Ha scritto vari libri sui danni
arrecati dall’Uomo al pianeta Terra
e su altri importanti temi di
attualità, soffermandosi in
particolare sul colonialismo del
passato e del presente nel nuovo
libro, La maledizione della
noce moscata.
Ed ecco come viene descritto il
testo: «Nell’aprile del 1621 a
Selamon, un villaggio
nell’arcipelago delle Banda, una
spruzzata di minuscole isole perse
tra l’Oceano Indiano e il Pacifico,
un banale incidente – una lampada
schiantatasi al suolo nella
bale-bale, la sala riunioni
requisita per sé e per i suoi da
Martijn Sonck, funzionario olandese
della Compagnia delle Indie
orientali – innescò uno dei crimini
più efferati che la storia del
colonialismo ricordi. Sonck aveva
ricevuto l’ordine di distruggere il
villaggio ed eliminare i suoi
abitanti. Aveva, però, i nervi a
fior di pelle poiché aveva percepito
nell’apparente acquiescenza dei
nativi un rabbioso fermento. Quando
la lampada cadde, il suo nervosismo
si mutò in panico. Lui e i suoi
consiglieri afferrarono le armi e
cominciarono a sparare a casaccio. I
bandanesi, abitanti dell’unico luogo
del pianeta dove cresce l’albero
della noce moscata, una delle spezie
di cui le grandi potenze coloniali
si contendevano il monopolio
commerciale, furono massacrati,
annientati senza pietà. Nelle pagine
di Amitav Ghosh, questa feroce
storia di conquista e sfruttamento –
dell’uomo sull’uomo e dell’uomo
sulla natura – assurge a parabola
della furia devastatrice del
colonialismo occidentale e delle sue
irreversibili conseguenze fino ai
giorni nostri. Come in tante
situazioni analoghe, il genocidio
dei bandanesi cancellò dalla faccia
della terra anche la loro tradizione
di armonioso connubio con la
natura».
«Se oggi il nostro futuro come
specie è in pericolo»
avverte Ghosh «le cause vanno
ricercate a partire dalla scoperta
del Nuovo Mondo e dall’apertura
delle rotte attraverso l’Oceano
Indiano.
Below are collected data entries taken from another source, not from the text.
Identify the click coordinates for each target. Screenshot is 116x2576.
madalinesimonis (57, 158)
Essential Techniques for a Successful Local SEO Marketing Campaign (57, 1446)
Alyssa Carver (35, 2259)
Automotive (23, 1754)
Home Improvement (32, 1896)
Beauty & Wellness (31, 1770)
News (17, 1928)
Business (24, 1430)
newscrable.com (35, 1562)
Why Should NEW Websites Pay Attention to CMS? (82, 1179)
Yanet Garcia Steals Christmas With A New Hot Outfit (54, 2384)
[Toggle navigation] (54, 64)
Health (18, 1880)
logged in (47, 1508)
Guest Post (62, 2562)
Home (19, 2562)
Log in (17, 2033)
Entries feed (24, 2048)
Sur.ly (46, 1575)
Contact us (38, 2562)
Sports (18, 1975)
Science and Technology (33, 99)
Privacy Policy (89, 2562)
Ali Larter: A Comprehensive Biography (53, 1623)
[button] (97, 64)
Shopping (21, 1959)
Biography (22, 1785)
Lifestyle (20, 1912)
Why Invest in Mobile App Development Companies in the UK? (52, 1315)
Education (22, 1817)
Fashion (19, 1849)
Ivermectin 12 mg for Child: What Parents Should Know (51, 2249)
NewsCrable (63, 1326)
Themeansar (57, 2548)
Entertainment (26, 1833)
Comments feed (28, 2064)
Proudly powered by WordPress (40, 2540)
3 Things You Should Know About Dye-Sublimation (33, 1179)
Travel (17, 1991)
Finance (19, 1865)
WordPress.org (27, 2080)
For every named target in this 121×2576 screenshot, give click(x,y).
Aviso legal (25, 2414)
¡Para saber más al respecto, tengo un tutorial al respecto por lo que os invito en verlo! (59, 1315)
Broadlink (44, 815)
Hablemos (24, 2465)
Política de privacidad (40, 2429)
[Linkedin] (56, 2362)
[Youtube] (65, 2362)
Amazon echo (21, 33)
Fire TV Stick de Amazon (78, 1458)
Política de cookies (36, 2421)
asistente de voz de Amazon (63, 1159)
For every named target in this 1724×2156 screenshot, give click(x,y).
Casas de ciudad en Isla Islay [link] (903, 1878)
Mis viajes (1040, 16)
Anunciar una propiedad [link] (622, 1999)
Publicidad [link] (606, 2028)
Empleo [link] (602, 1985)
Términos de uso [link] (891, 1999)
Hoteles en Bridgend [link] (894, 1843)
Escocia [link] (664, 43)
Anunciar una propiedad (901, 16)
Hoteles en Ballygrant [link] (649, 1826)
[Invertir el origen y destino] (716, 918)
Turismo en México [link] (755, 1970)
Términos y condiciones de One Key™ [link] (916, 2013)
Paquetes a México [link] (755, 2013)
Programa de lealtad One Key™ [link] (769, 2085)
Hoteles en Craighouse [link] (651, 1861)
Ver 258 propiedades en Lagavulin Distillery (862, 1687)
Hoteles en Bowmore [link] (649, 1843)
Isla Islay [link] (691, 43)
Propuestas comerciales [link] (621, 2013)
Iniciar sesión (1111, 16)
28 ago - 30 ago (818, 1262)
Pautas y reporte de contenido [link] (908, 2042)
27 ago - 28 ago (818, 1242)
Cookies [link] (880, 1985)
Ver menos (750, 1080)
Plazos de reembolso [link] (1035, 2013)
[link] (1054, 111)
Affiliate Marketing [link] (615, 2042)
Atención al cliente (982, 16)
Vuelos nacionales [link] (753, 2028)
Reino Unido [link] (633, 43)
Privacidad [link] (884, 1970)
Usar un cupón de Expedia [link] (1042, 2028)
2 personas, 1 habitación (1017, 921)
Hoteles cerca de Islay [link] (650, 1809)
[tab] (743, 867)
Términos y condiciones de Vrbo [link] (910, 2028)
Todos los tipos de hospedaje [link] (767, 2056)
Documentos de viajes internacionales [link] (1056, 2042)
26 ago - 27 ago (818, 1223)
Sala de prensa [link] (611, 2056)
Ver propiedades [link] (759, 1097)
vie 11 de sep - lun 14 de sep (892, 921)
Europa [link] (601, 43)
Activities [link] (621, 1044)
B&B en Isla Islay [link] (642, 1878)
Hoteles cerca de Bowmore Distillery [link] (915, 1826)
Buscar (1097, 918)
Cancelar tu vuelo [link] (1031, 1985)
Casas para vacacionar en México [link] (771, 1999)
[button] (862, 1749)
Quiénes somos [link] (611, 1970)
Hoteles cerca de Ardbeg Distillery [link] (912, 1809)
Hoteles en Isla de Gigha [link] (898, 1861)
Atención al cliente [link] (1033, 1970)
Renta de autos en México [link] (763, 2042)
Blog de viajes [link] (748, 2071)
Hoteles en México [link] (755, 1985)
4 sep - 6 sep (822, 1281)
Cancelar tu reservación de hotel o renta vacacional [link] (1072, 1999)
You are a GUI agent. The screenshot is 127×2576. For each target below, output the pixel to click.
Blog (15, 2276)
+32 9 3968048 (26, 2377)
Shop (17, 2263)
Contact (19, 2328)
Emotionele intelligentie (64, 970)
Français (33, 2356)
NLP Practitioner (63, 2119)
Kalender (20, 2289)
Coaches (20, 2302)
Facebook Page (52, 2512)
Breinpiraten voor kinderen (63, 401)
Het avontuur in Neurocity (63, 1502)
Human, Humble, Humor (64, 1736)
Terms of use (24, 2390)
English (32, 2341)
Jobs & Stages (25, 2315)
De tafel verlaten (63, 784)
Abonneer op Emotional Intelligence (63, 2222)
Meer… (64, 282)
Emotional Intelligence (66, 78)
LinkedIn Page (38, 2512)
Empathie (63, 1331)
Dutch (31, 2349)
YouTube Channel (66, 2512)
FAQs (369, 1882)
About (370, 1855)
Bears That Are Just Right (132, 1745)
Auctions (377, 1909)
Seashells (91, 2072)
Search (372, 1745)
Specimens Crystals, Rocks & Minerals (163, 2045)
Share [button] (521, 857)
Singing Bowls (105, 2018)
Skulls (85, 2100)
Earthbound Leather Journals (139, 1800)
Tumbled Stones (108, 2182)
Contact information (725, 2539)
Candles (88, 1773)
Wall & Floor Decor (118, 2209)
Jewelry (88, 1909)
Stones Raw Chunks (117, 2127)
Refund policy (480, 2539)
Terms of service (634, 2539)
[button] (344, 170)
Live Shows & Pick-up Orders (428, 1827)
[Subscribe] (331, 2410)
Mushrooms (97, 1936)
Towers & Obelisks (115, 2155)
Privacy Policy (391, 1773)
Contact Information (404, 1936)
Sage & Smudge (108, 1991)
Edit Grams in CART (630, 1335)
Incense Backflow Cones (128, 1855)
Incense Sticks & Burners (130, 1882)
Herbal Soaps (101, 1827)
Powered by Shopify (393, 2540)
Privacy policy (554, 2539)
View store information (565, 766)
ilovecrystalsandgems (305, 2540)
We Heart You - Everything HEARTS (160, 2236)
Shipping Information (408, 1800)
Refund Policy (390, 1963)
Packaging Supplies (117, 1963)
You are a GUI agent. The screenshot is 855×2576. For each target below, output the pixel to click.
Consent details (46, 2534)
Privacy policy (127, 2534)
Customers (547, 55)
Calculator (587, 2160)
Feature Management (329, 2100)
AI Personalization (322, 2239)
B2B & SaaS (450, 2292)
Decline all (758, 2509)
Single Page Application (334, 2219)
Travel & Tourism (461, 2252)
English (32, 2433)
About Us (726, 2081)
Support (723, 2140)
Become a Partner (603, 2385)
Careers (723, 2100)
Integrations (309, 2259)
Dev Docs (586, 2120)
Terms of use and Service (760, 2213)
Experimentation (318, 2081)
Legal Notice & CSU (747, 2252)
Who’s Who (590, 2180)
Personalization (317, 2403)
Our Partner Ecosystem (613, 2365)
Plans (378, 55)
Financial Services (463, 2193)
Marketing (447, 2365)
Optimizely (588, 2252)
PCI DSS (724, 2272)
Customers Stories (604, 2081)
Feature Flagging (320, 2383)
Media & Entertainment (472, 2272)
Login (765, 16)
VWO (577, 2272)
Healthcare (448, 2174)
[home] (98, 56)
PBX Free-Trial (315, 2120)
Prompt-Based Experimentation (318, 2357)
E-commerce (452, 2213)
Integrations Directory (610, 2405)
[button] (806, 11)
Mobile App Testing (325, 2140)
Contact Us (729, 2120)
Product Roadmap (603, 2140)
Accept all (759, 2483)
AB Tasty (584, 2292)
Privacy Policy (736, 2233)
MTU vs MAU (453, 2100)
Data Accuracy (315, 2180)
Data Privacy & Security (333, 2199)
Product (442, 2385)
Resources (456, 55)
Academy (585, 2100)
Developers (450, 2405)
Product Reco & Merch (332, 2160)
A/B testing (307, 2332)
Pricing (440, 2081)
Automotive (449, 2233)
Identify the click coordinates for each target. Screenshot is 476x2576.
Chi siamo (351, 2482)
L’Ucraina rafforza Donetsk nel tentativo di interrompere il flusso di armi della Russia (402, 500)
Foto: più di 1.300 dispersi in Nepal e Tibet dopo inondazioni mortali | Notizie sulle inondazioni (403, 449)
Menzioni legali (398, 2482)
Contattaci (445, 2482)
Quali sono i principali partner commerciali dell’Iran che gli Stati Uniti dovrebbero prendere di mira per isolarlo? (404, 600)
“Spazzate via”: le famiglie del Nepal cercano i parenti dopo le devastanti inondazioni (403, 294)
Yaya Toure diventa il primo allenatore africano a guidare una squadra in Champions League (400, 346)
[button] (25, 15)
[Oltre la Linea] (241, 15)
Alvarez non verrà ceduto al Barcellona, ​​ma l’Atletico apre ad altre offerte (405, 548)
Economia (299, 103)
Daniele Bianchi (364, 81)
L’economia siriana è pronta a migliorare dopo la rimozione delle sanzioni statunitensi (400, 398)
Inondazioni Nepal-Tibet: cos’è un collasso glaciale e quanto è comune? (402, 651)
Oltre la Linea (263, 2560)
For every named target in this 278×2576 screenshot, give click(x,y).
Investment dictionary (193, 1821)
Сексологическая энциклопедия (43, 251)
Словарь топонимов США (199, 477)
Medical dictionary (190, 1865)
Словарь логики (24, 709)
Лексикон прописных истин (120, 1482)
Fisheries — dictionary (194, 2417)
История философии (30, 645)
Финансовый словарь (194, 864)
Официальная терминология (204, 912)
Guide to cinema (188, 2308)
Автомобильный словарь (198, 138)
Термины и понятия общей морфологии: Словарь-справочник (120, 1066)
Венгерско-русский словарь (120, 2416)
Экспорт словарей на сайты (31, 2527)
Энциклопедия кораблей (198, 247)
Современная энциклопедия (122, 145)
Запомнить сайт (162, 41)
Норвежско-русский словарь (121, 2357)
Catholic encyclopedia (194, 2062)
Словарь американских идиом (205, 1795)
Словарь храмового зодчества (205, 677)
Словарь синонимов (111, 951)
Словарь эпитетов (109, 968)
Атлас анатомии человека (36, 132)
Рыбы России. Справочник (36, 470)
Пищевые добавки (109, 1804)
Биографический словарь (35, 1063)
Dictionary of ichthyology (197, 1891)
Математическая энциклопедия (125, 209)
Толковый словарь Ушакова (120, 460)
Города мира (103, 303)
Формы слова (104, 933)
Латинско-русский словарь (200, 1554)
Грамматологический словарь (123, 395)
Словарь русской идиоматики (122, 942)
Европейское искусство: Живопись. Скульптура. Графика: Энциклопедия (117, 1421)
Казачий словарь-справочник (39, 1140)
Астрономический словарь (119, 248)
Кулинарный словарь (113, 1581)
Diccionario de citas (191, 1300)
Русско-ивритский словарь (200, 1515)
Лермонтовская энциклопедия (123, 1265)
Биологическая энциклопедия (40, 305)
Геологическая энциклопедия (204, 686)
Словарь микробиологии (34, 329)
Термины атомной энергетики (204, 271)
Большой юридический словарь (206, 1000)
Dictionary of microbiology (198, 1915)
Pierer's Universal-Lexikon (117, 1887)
L’odierna crisi climatica,
demografica e sociale non è,
infatti, estranea all’ordine
geopolitico inaugurato dai
colonizzatori del Primo mondo, alla
visione meccanicistica delle terre
di conquista in cui la natura esiste
solo in quanto risorsa da sfruttare
e non come entità viva, autonoma e
densa di significato;
all’assoggettamento indiscriminato
di “umani selvaggi” e di “non umani”
come alberi, animali, paesaggi.
Nella potente narrazione di Ghosh, i
drammi del nostro presente
globalizzato – migrazioni, siccità,
pandemia, guerre, emergenza
energetica – si ricongiungono così a
episodi soltanto temporalmente
remoti, in realtà cosíaffini nella
loro furia devastatrice che la
maledizione della noce moscata non è
affatto lontana da noi».
Come lo stesso autore ha affermato
in un’intervista, gli abitanti
dell’isole Banda, all’inizio del
1600, grazie alla pianta della noce
moscata godevano di ricchezza e
prosperità, ma poi il colonialismo
causò il loro sterminio. Allo stesso
modo oggi noi stiamo devastando il
nostro meraviglioso pianeta,
adottando un modello economico che
ci porterà tutti alla distruzione.
Citando scrittori e filosofi
provenienti da culture diverse ed
epoche differenti, l’autore spiega
come l’imperialismo coloniale
abbia preceduto il capitalismo che è
solo un suo effetto.
Secondo lui, le odierne
disuguaglianze, in particolare
quelle geopolitiche, sono simili a
quelle già esistenti nel XVII secolo
e momento chiave che segnò
l’inizio di tutto ciò è stato quello
della conquista delle Americhe,
con un uso impressionante della
violenza che portò alla soppressione
di circa 90 milioni di persone.
Anche il riscaldamento globale per
Ghosh è la conseguenza dell’uso
degli stessi modelli del passato. Ad
esempio una caratteristica dominante
del colonialismo si potrebbe
chiamare “violenza per omissione”:
permettere alle malattie di fare
strage o agli interventi
sull’ambiente di provocare disastri.
Parimenti i Conquistadores diffusero
malattie che sterminarono le civiltà
americane. E di carattere politico è
anche il potere sull’energia che
diventò il perno della geopolitica
globale alla fine del XVIII secolo,
quando i combustibili fossili per
gli inglesi divennero essenziali per
le loro strategie imperiali e, a
differenza dell’energia dei mulini,
essi potevano essere portati ovunque
e controllati.
I modelli usati in passato e
indicati nel libro sono
rintracciabili ancor oggi: la guerra
Russia-Ucraina centrata
sull’energia, evidenzia che
l’energia stessa diventa un’arma di
guerra da entrambe le parti. Se le
rinnovabili fossero in uso su larga
scala, il gas russo e quello Usa
conterebbero poco. Mentre in
Occidente si crede che la riduzione
dell’uso del carbonio necessiti di
soluzioni tecniche, i paesi poveri
non accettano l’idea di far qualcosa
in proposito, poiché se i paesi
occidentali sono diventati ricchi
spadroneggiando, ora tocca a loro la
soluzione del problema.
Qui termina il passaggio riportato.